In reviewing our data for submission, here are a handful of observations and lessons learned:

  1. Passive House projects meet the challenge. All of the projects that are pursuing Passive House certification more than met 2030 Challenge targets. This is not surprising, as Passive House is a performance-based certification that requires excellent energy performance, and many of these projects also include a solar array because the owners are hoping to achieve Net Zero Energy (and solar is required to meet an 80% reduction; see more on this below).
  2. Retrofits can meet the target. Six of our design projects are retrofits, and four of these met the 2030 targets. This included the Moothart Deep Energy Retrofit, which wrapped an existing home in insulation, and two other similar retrofit projects. Our prior work shows that even projects with historic requirements can achieve deep energy reductions – for example, the LEED Platinum Myers-Heckman Residence.
  3. Renewable energy is required. Passive House and Deep Energy Retrofits can yield big energy reductions, but to get to an 80% reduction, renewable energy is required. Without renewables, none of our projects would have met the targets – not even the Passive House projects. However, solar is not appropriate or practical on every project – and moreover, risks obscuring the focus on energy efficiency, which must continue to be a priority for reasons of embodied carbon, grid interactivity, passive resiliency, and designing for sufficiency. Therefore:
  4. Gross pEUI is more important than Net pEUI. Gross excludes solar; Net includes it. We have found it more useful to track Gross pEUI against 2030 targets to make sure that we’re focusing on efficiency first. Solar can often be added to a project later, but a building’s form and fabric are going to be fixed for many decades.
  5. Actually, total carbon is more important than pEUI. As others have written, as an industry we should be using carbon as a metric – total carbon, including embodied and operational. At Sol, we have begun to evaluate embodied carbon on our design projects; however, our data to date is both piecemeal and inconsistent: Different Life Cycle Assessment / Embodied Carbon tools have different scopes, making the data difficult to compare from project to project. Going forward, we are looking to standardize the way we measure and report carbon (both operational and embodied) so we can use carbon as the measure rather than operational energy use alone.
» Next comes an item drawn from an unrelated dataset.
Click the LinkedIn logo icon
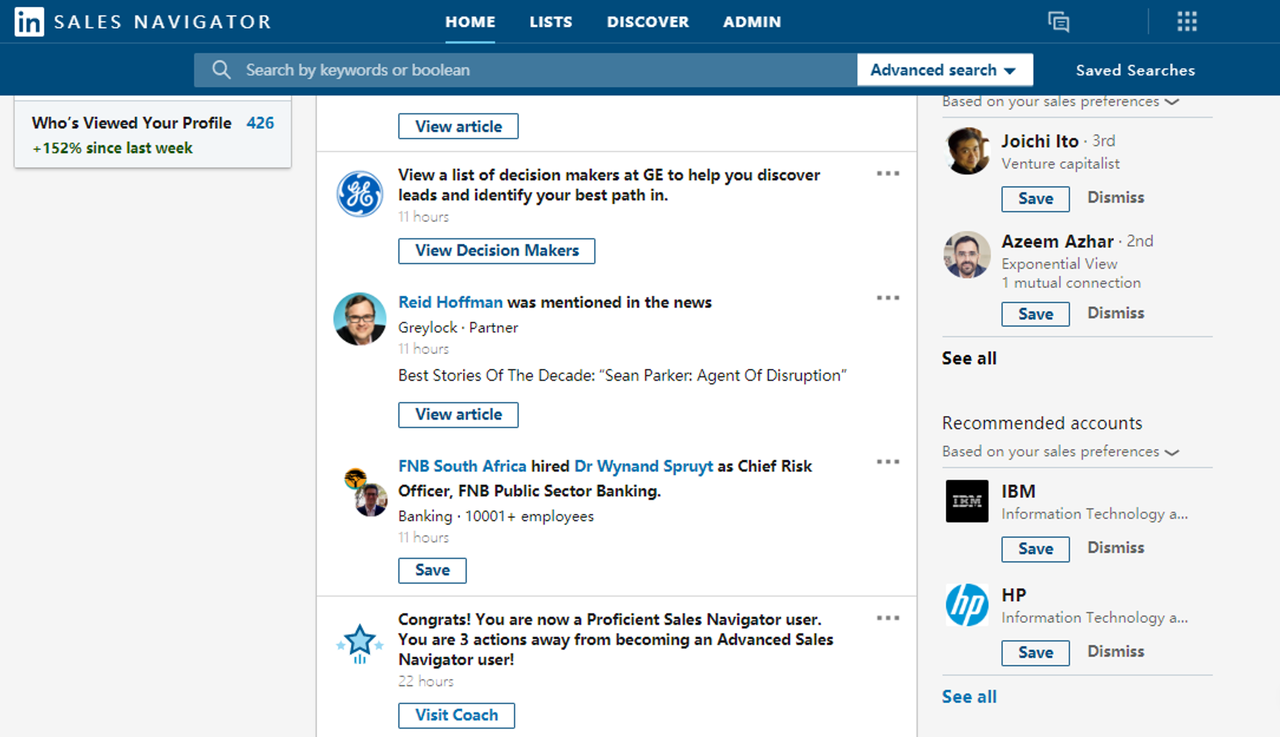1280x737 pixels. [x=29, y=22]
What are the challenges? What’s keeping all of our projects from achieving the 2030 targets? Primarily two things:

  • Budget realities. In the end, projects still have finite budgets, and compromises are made to get the project built. Although we work to design energy efficiency into the DNA of each design, strategies like high insulation and more efficient equipment do come with higher capital costs and are not always workable.
  • Inability to add on-site solar. Sometimes this is due to budget, but it can also be due to site-specific circumstances like shading. We have had projects both in heavily shaded and urban areas where solar was just not practical.

What are the successes & opportunities?

  • Keeping performance top of mind. We integrate energy modeling early across all of our projects, and nearly all of our client-facing presentations include energy- and/or carbon metrics. This helps to keep performance in the conversation, avoiding decisions that are made only on the basis of cost, aesthetics, or program.
  • Early partnership with contractors. In our design work, which primarily focuses on residential and small commercial projects, finding contractors and builders who are on-board with energy and carbon reductions is critical. So is bringing them into the process early, so cost discussions and optimizations can happen during design – reducing the chances that sustainability measures get value engineered out.

We will continue to work toward achieving 100% achievement of 2030 Challenge targets across our design portfolio. With the built environment responsible for approximately 40% of global carbon emissions, these targets are an essential part of the fight to mitigate climate change.